Cie Lan menjadi gusar, ia maju selangkah dan berkata bengis:
"Kau mau mengembalikan atau tidak ? Atau kau ada syarat-syarat tertentu? sebutkan!"
Giok Cu tak menghiraukan reaksi Cie Lan, masih saja ia menatap Thio Sin Houw, Menegas kepada pemuda itu:
"Sebenarnya kau berpihak dimana? Dia atau aku?" Memperoleh pertanyaan demikian, Thio Sin Houw jadi bimbang, Hati-hati ia memberikan jawaban:
"Sebenarnya aku tidak memihak siapapun, hanya saja aku patuh kepada guruku."

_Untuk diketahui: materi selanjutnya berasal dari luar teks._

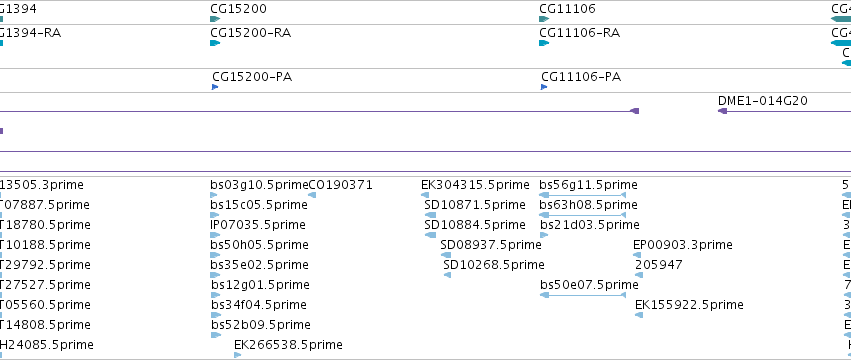Click the CG15200-RA transcript arrow

pyautogui.click(x=215, y=43)
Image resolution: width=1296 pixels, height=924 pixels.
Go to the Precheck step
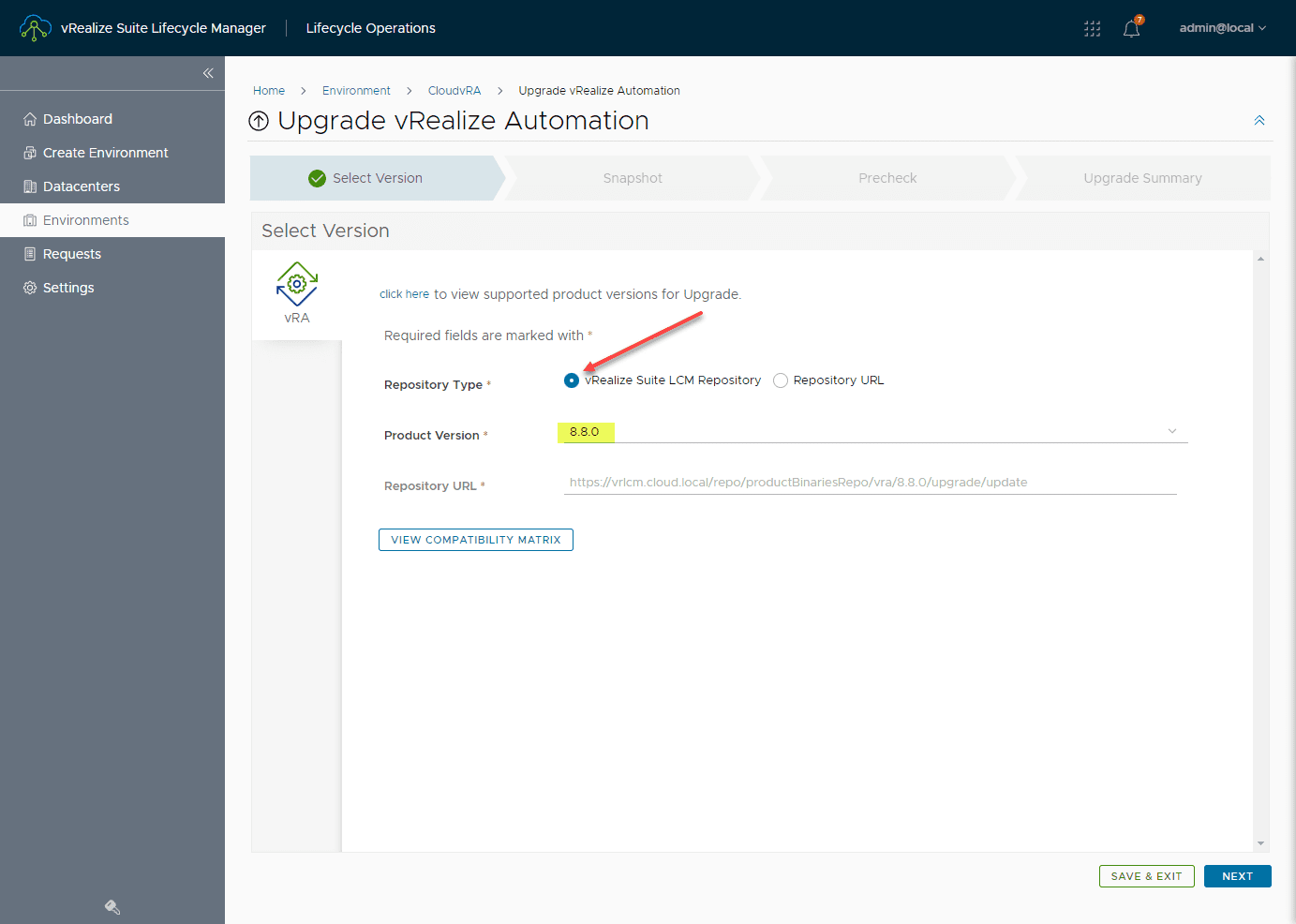[x=886, y=178]
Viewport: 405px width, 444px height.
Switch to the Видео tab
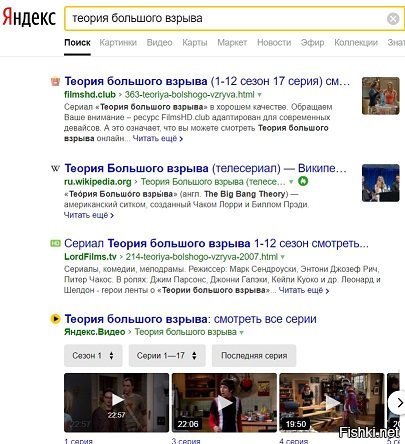coord(159,43)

"Gurumu? siapakah gurumu itu?"
"Guruku salah seorang panglima penting dalam laskar Thio Su Seng."
"Hemm!" dengus Giok Cu mendongkol. "Pulang-balik, kau hanya membantu dia. Baiklah, Emas itu memang berada di sini. Tetapi kau sendiri tahu, betapa sulitnya aku mempertahankan emas itu. Malahan kalau tidak bernasib baik dan berakal jitu, pastilah jiwaku sudah melayang ditengah perjalanan. Karena aku memperoleh emas itu dengan akal dan keringat, maka kaupun harus merebutnya kembali dengan akal dan keringat pula, Aku beri waktu tiga hari, kau rebutlah emas itu. Tetapi bila dalam waktu tiga hari kau tak berhasil merebutnya, maka akupun tak akan bersegan-segan lagi terhadapmu!"
Thio Sin Houw menyambar tangan Giok Cu, dan diajaknya menyendiri. Katanya:
"Adikku, semalam kau berjanji mau mematuhi dan taat kepadaku, tetapi belum lagi setengah hari kata-katamu sudah berubah. Mengapa?"

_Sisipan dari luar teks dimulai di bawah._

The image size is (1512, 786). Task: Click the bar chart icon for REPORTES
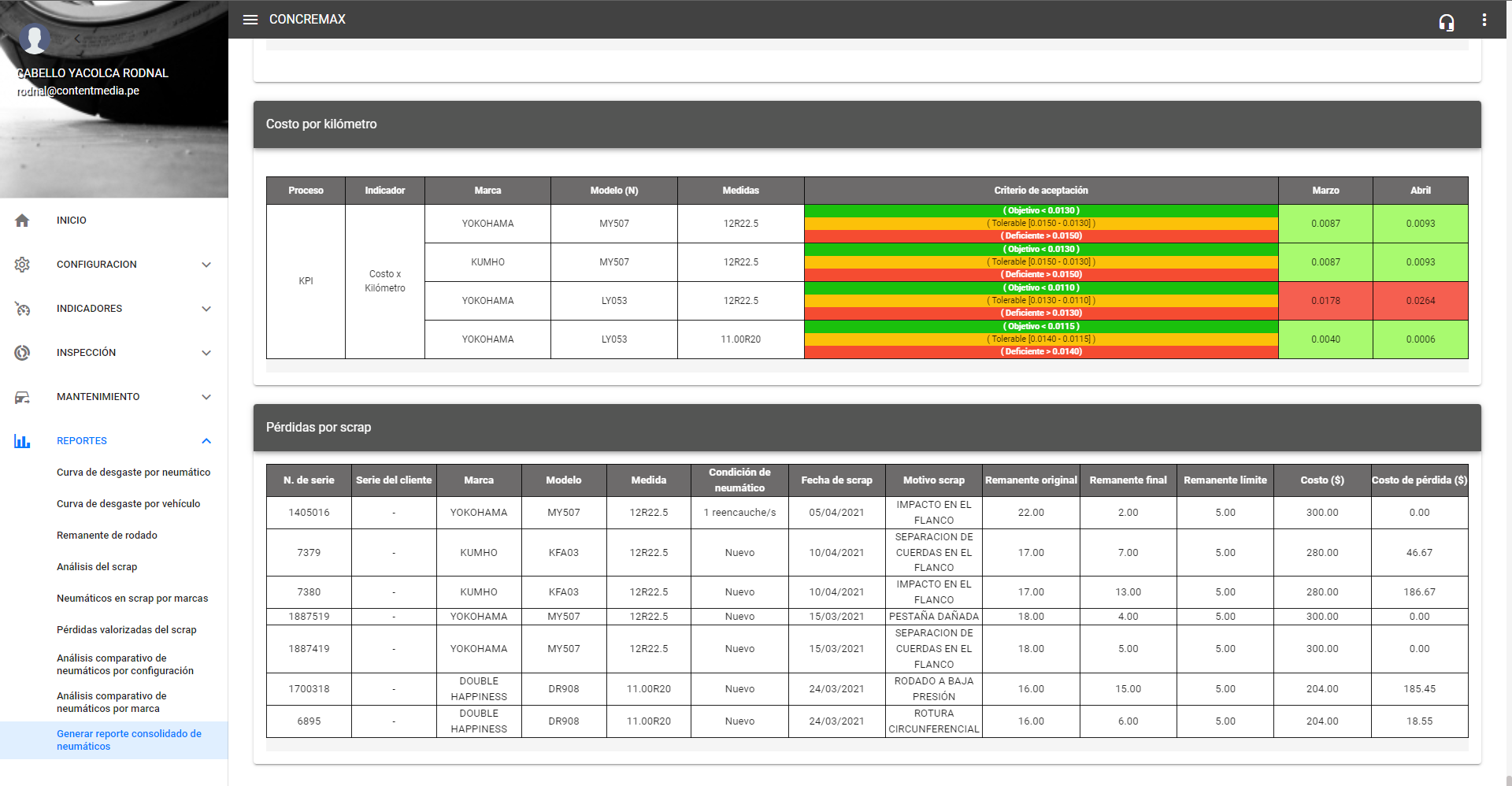(x=22, y=441)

"Jika kau perlakukan diriku dengan baik sekali, pastilah aku akan patuh pada setiap patah perkataanmu. Bukankah aku berkata begitu?" sahut Giok Cu cepat.

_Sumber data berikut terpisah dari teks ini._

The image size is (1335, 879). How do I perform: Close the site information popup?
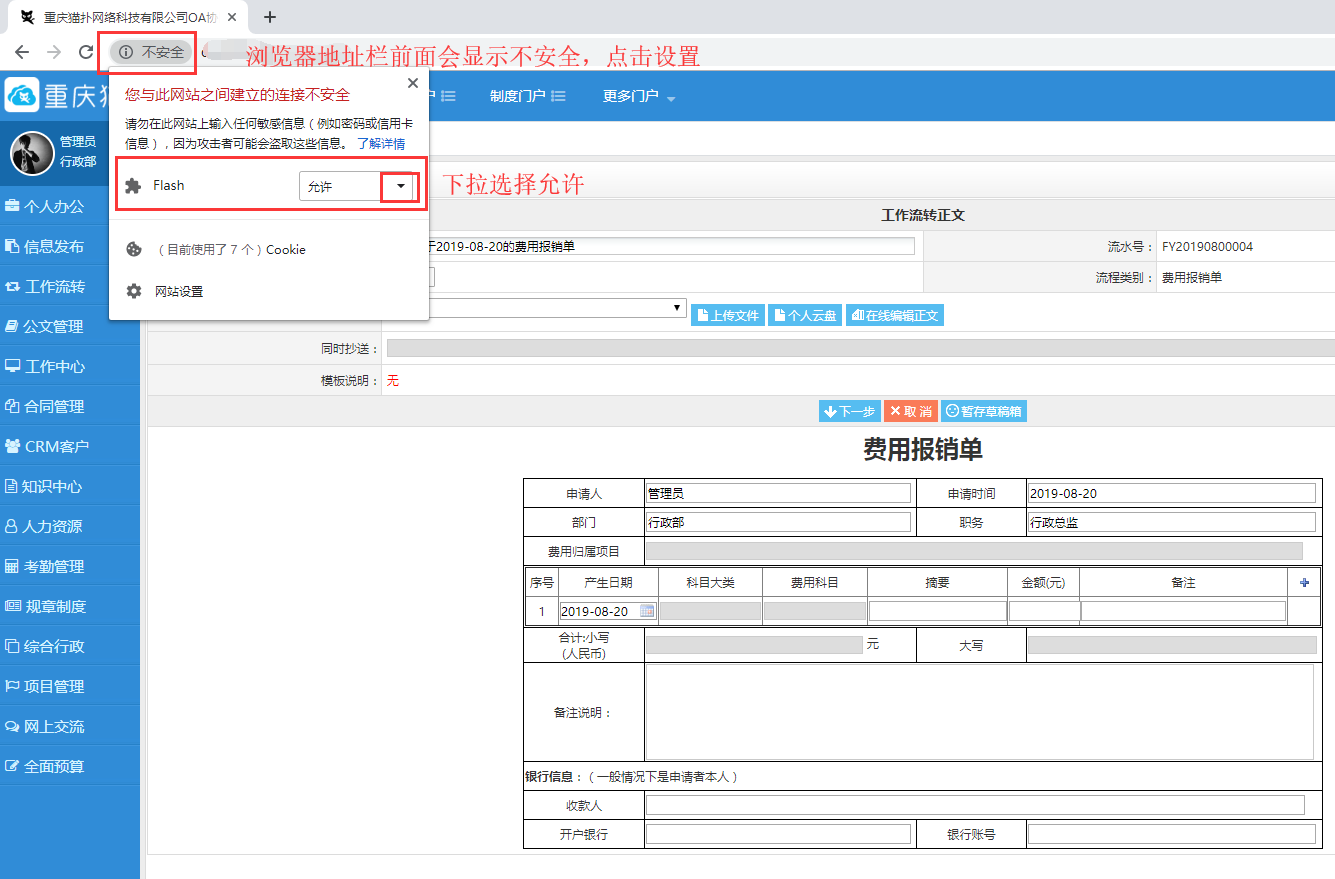[413, 84]
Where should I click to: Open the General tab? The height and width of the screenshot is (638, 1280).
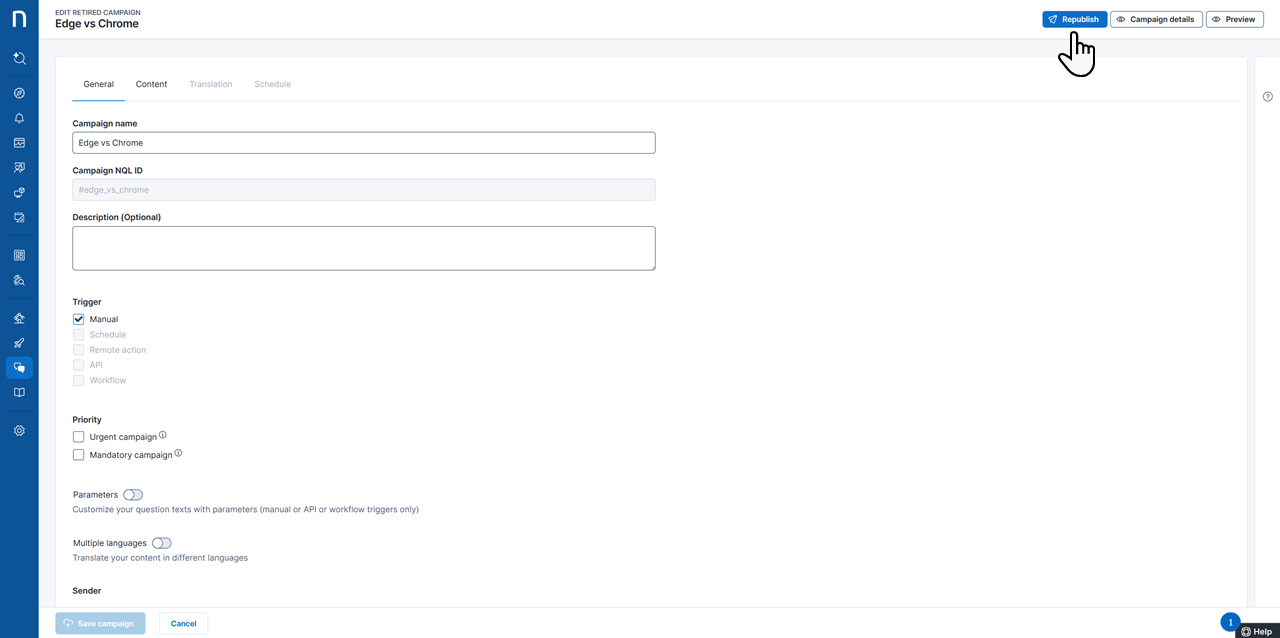pos(98,84)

"Apakah aku bersikap tak baik kepadamu?" Sin Houw tak mengerti. "Benarkah aku tak dapat mengambil uang emas itu kembali?"
Kedua mata Giok Cu menjadi merah basah. Katanya: "Baru semalam kau mengangkat diriku sebagai
saudaramu, Tetapi begitu bertemu dengan sahabat lama, kau
sudah tidak menaruh perhatian lagi kepadaku. seumpama aku hendak mengangkangi emas Thio Su Seng, apa yang aku andalkan? Paling-paling aku pasti mati, Ya, memang sebenarnya aku harus tahu diri, bahwa didunia ini tiada seorangpun yang menaruh belas kasih kepadaku.."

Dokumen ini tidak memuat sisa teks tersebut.